● **EXTRACT TO READ**
------------------------------------

As the stock market crashes and the global economy reels from President Donald Trump's illogical and reckless tariffs, Trump's supporters are doing their best to put a positive spin on the crisis he has created.

For example, Christian nationalist pseudo-historian Tim Barton claims that support for Trump's tariff policy can be found in the Bible.

To make his case, Barton cited the story in Matthew 17 where Jesus and Peter were discussing paying the “temple tax.” In this passage, Jesus argued that just as the “kings of the earth” do not levy taxes on their own children, neither should he, as the son of God, be required to pay the tax in order to enter the temple. 

This guy's tortured interpretations of the Bible are VERY DANGEROUS. He's one of the people claiming that because there (according to him) is nothing in the Bible about the Iron Age kingdoms creating social safety nets that it is wrong for America to have one. House Speaker Mike Johnson believes this nonsense.

So here's Barton's reasoning in the article:

"One of the things in the Bible that when it gets into taxes and Jesus was questioned about paying the temple tax," Barton said. "[Jesus] says, 'Do the kings tax the sons or the foreigners?' And Peter says, 'Well, of course it's the foreigners,' and Jesus said, 'Well, I agree, but since we don't want to offend them, go and catch a fish [with a] coin in the mouth and we're gonna pay the taxes.'" "It's interesting because a tariff is a tax on foreign goods," he continued. "When Jesus is asking like this semi-rhetorical question—what to them is an obvious answer, like, the king doesn't tax their own sons, they don't tax their own people, they tax the foreigners—we oftentimes read the Bible and don't connect what the reality is of where that application is. What is he really saying? He's making a connection that it's obvious that we should be taxing the people that are bringing goods in, not just taxing the people that are making goods here."

Well, the problem is that Jesus wasn't saying that the king taxes foreigners. Here's the key passage from Matthew 17:25:

“What do you think, Simon?” he asked. “From whom do the kings of the earth collect duty and taxes—from their own children or from others?”

------------------------------------

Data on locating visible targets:
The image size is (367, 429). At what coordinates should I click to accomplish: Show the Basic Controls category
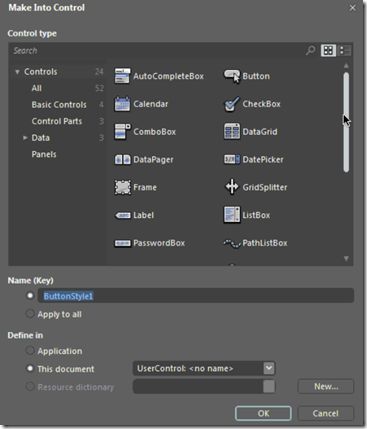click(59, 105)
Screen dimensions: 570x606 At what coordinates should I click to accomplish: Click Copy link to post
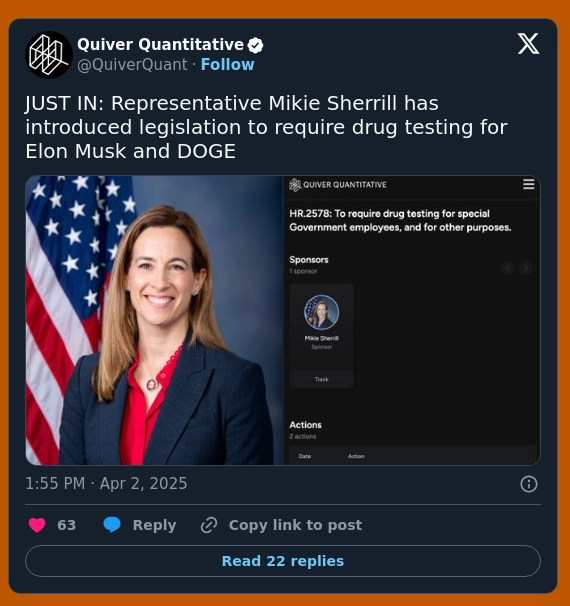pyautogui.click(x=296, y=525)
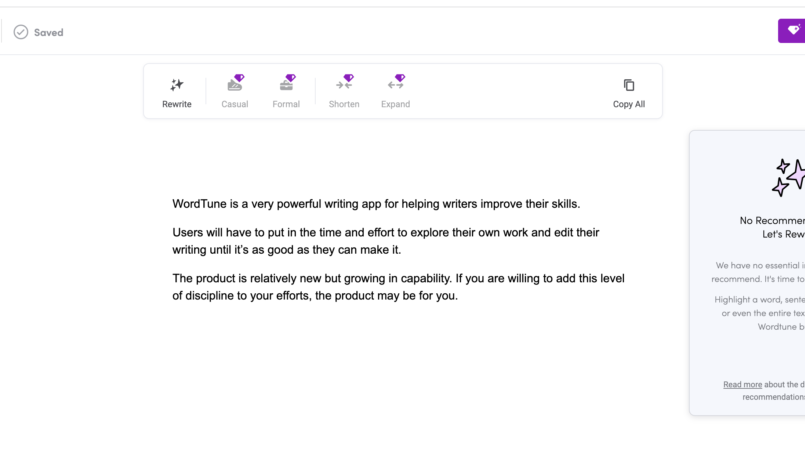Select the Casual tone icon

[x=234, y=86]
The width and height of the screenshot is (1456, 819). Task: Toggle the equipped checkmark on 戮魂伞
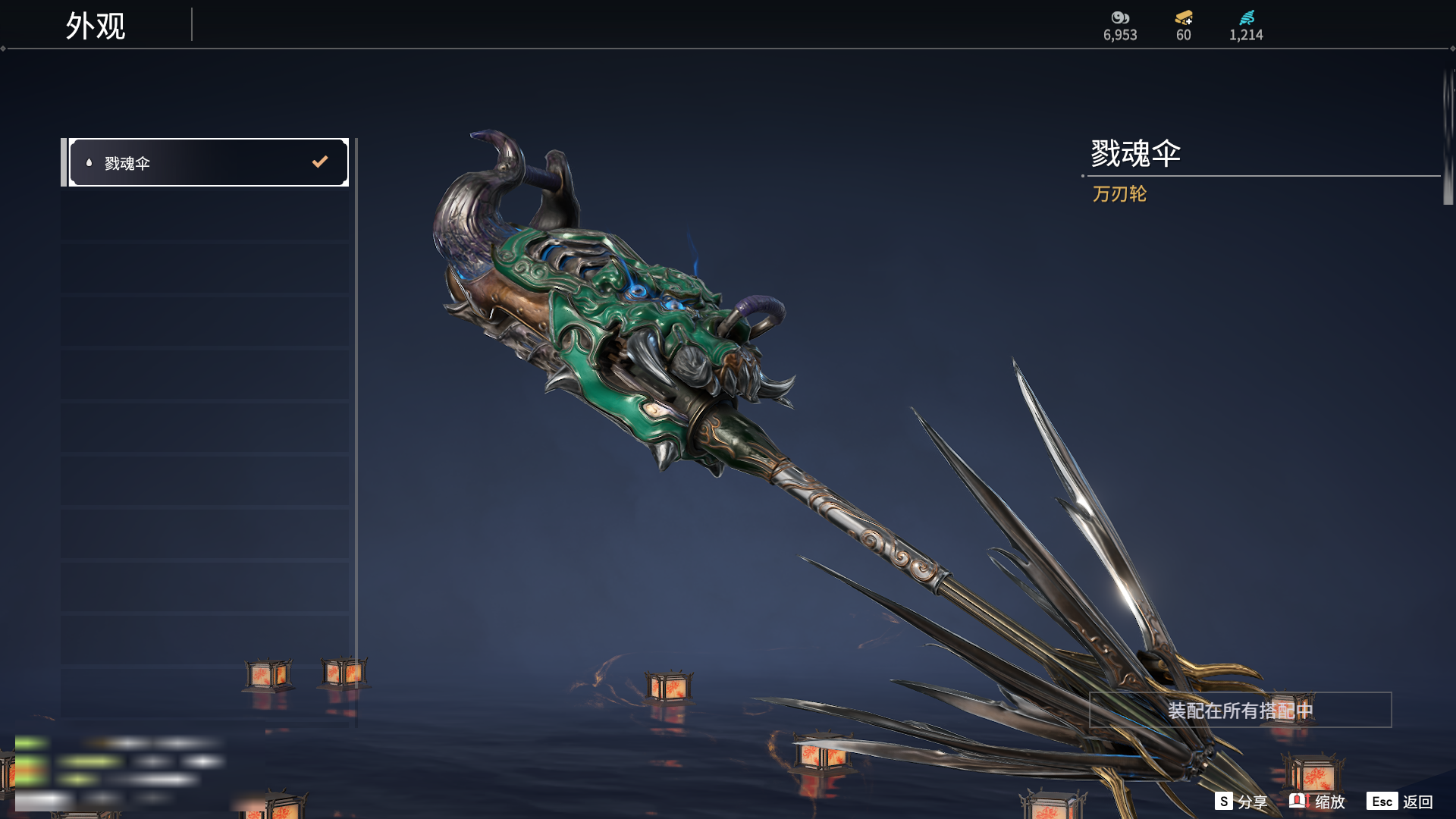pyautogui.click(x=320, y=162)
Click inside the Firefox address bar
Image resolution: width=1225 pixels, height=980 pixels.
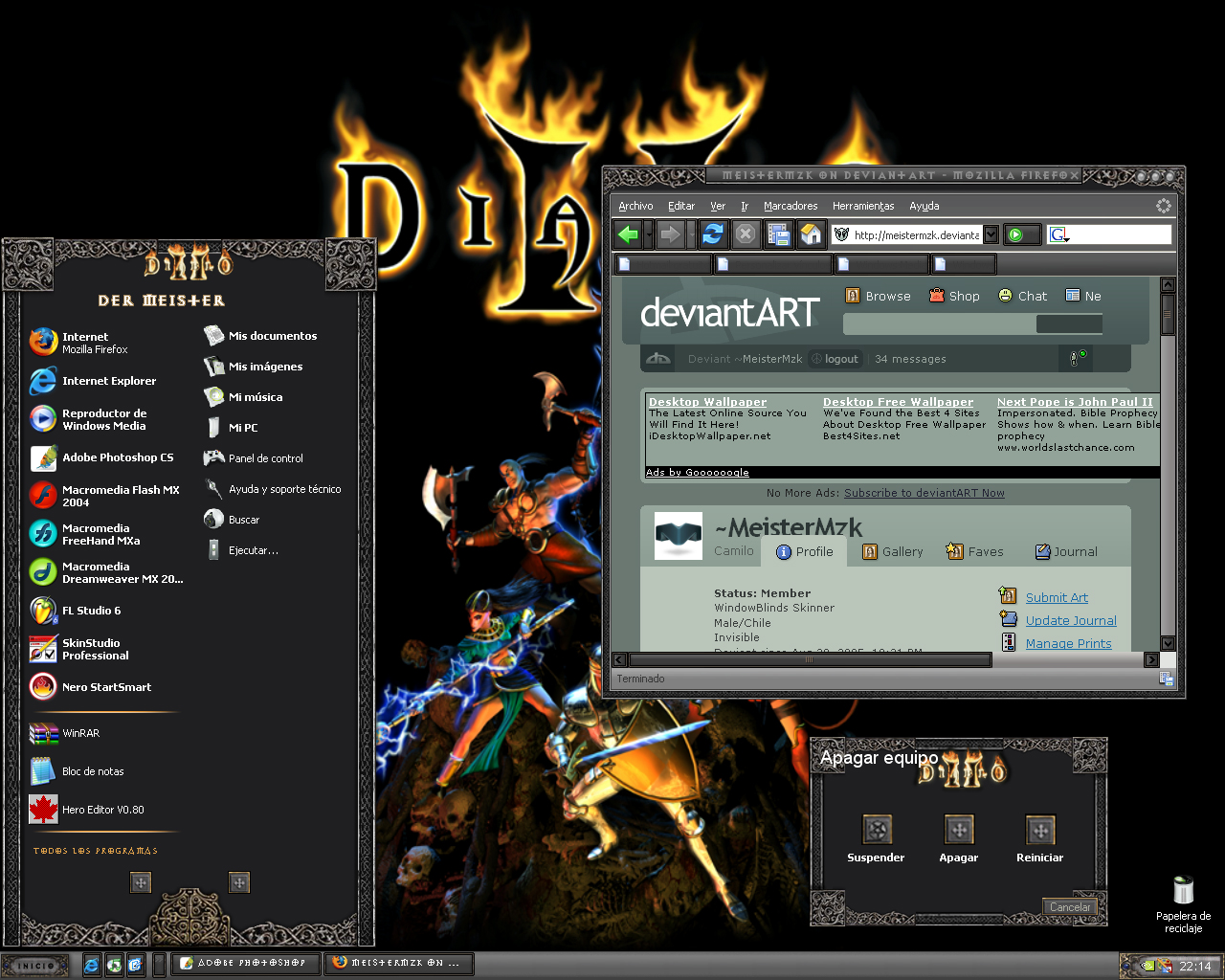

------------------------------------

● **TASK DETAILS**
Carry on the article about Tim Barton's biblical case for tariffs, starting right after its last line.

● **TASK ANSWER**
The reality is that in this passage (which we have no idea if Jesus really said since Matthew was written about 80 to 90 years after Jesus died) Jesus was referring to the literal children of the king, NOT the citizens of the king. The citizens of the king were the "others" to whom he was referring--NOT "foreigners."

We also know that despite Trump's dishonest claims about tariffs being paid by other countries that in the end tariffs are NOT taxes on foreigners. They are paid by the Americans who import the goods, who in turn charge their American buyers more for the goods. So ultimately, tariffs are a tax on the American consumer.

The author of this article, Kyle Mantyla, points out all of the above and also comments that Jesus's main point had nothing to do with economics:

Jesus was not teaching a parable about economics, but was rather signaling he was exempt from the temple tax, which was established in Exodus and reaffirmed in Nehemiah, because of his unique position as the son of God. 

Mantyla concludes:

Barton's argument is utter nonsense and is a prime example of the way in which Christian nationalists routinely misrepresent passages from the Bible and rip them out of context in order to promote their right-wing political agenda. In this regard he continues to follow in the footsteps of his father David, who has claimed that Jesus’ parables and other scriptural passages mean that God is opposed to minimum wage laws, capital gains taxes, and “socialist union kind of stuff.”

I don't know if Barton is just stupid or dishonest. My guess is the latter.

Lying is a big sin in the Bible--it's even one of the top 10 sins prohibited in the Ten Commandments. Given this, it amazes me how far-right "Christians" like Barton and Mike Johnson lie all the time (by telling half-truths, outright lies, or lies of omission). How they rationalize that with Christian values is a true mystery.

Barton's interpretation has been standard-issue (though not universal) among evangelicals for a very long time, and it is indeed more a matter of "stupidity", or more accurately, ignorance, than of dishonesty.

Evangelical beliefs emerge out of the Radical Reformation complex of early Protestantism, which objected to both the monarchy and the papacy. Their intended goal was once more akin to modern anarcho-socialism. Following the rise of democracy and the beginnings of industrialization, however, they found themselves forced to choose between opposition to powerful and potentially brutal government (including at that time the military and police) and opposition to private wealth. They chose the former and became the earliest variety of paleo-libertarians. They gave up pacifism to help fight the Axis powers.

At the end of the day, however, their primary political goal is always going to be whatever weakens the government, and to that end they take up whatever reading of a passage seems to support that goal. Call it a barely-conscious form of willful ignorance; they genuinely expect that God holds all earthly organizational authority in contempt and assume that the Bible will support them. Intellectual authorities who disagree are presumed to be bootlickers. There remains some level on which they still object to the carceral state and the military, but that is relegated to the *last* part of the government to go; first people must learn to behave themselves without supervision, and they show no sign of doing so.